When you hear the words ‘human trafficking’, what do you think of?

Usually when we ask this question, the responses are about women and children who have been forced to work in the sex industry, or people who have been tricked into working on fishing boats.

Considering our reliance on news outlets and the media to provide us with the current facts and statistics, it can be easy to think of this issue in ‘simplified’ terms. I know that personally, trying to get my head around it resorts to the need for a general overview so that a quick-fix solution can be found.

But unfortunately, it’s not that easy.

We get bombarded with numbers such as:

  • “…an estimated 40.3 million people are in modern slavery, including 24.9 million in forced labour and 15.4 million in forced marriage.”
  • “1 in 4 victims of modern slavery are children.”
  • “…16 million people are exploited in the private sector such as domestic work, construction or agriculture; 4.8 million persons in forced sexual exploitation…”*

So the natural human response is to look at these numbers as what they are ... numbers.

We think about the industry as a whole, illegal as it may be, and the profit that it earns. We think about how big the problem is, and how intertwined it is with the economy and the trends of migration.

What we often forget to remember, are the lives and stories that make up those numbers.

I recently came across an article** that was written to report on the trade of underage girls from Burma to Singapore, and how despite the bans imposed by both governments, it continues to thrive. It speaks of a particular village in Burma where approximately 60 girls had been recruited by an agency that promised families of better income-earning opportunities for their young daughters. It seems like a fairly typical scenario – the parents (and sometimes children) believe that it is a worthwhile opportunity, and despite needing to pay the agency large amounts of money to ‘kick off the transaction’; they place such trust and hope in them that whether or not the process was illegal, those who experience a good return genuinely believe that the agency lifted them out of poverty.
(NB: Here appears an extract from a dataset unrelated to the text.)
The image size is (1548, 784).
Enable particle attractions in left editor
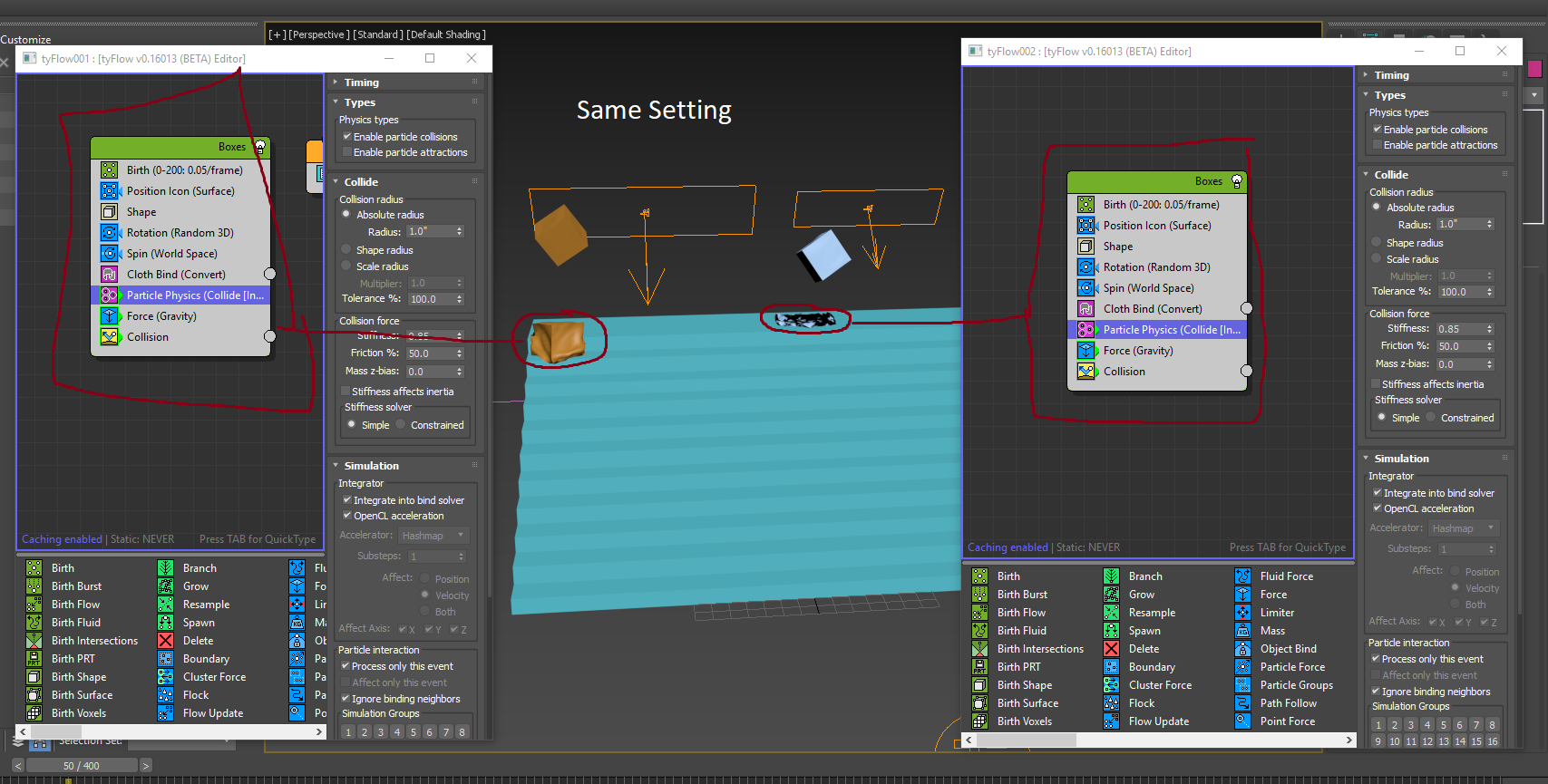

Yet their neighbours paid a different price. On top of the money that they first paid in order to send their child to work in Singapore, the biggest price they paid was the life of their teenage daughter. Their 17 year-old daughter who, within a month after arriving in Singapore, had died after falling from her employer’s apartment. It is still unclear how and why this happened, and her family may never find out.
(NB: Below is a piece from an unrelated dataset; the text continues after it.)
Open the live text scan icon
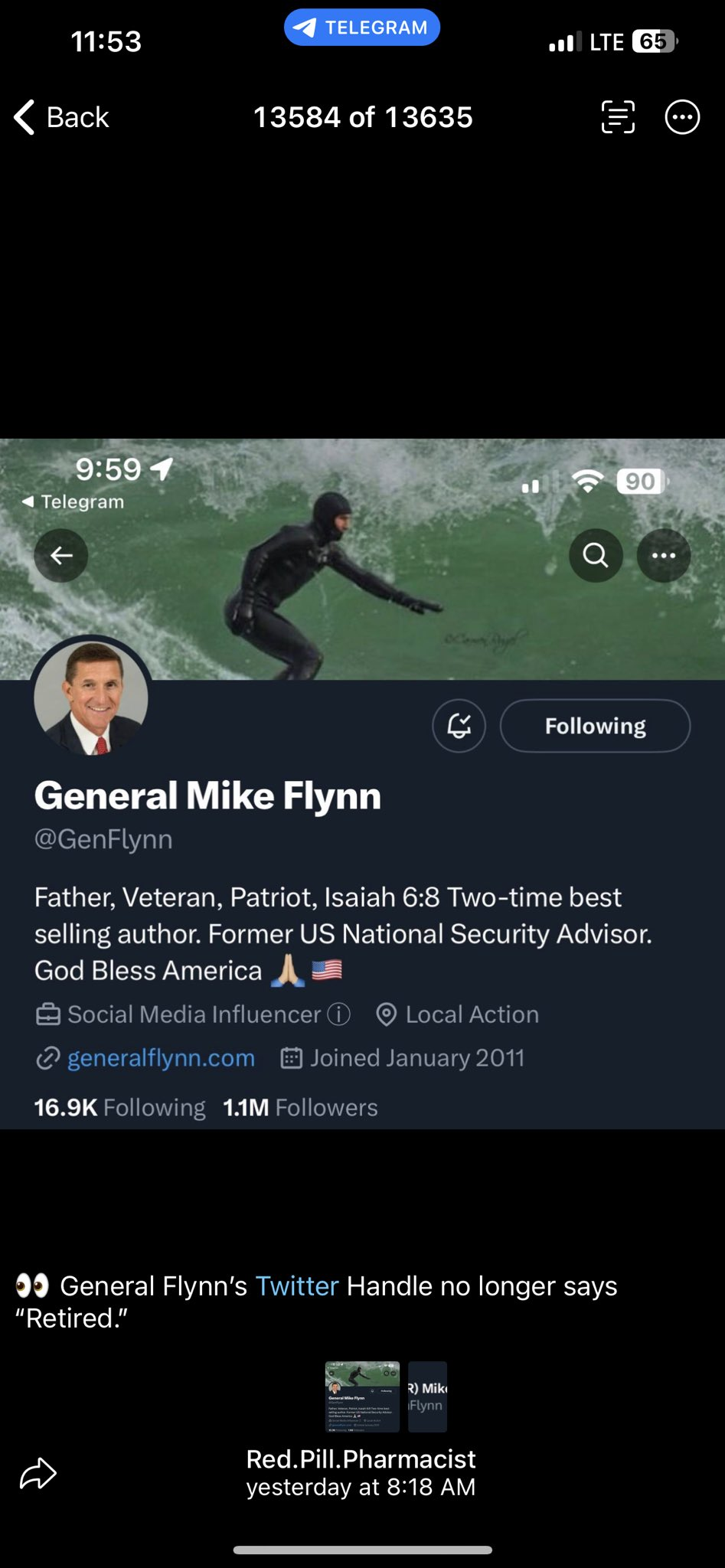 tap(618, 117)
These are young, teenage girls – who are told to lie about their age (the official legal age for domestic workers in Singapore is 23 years old); living far away from their families and the village life they know, placing their lives in the hands of agencies who may not be held responsible for their illegal actions.

“We didn’t know that you have to be at least 23 or 24 to work in Singapore. As naïve villagers, we didn’t know. A police investigator told us that she was able to go as her passport was altered. That’s all that we know.”

I wish there was a quick-fix solution to this. That the tragic stories that make up the statistics could be recovered or better yet, rewound like a tape – so that they never occurred. But the truth is that there are still many more out there who aren’t even included in these reported cases and statistics. The exploitation of men, women, and children continues to seep into so many households and communities; whether in the sex, agriculture, fishing, domestic, or construction industries. And although it’s important to uncover these stories, the publicity of these issues often drive them even further underground. Unacknowledged, forgotten, and overlooked.

So we continue doing what we can.

We fight against any assaults on human rights, dignity and value. We listen to our neighbours, the people in the communities, and partner with them so that they are aware of certain dangers that they’re exposed to. We continue discussions and collaborations to connect them with opportunities and support services they may need. We educate and train in order to equip them with knowledge and skills that they can take wherever they go.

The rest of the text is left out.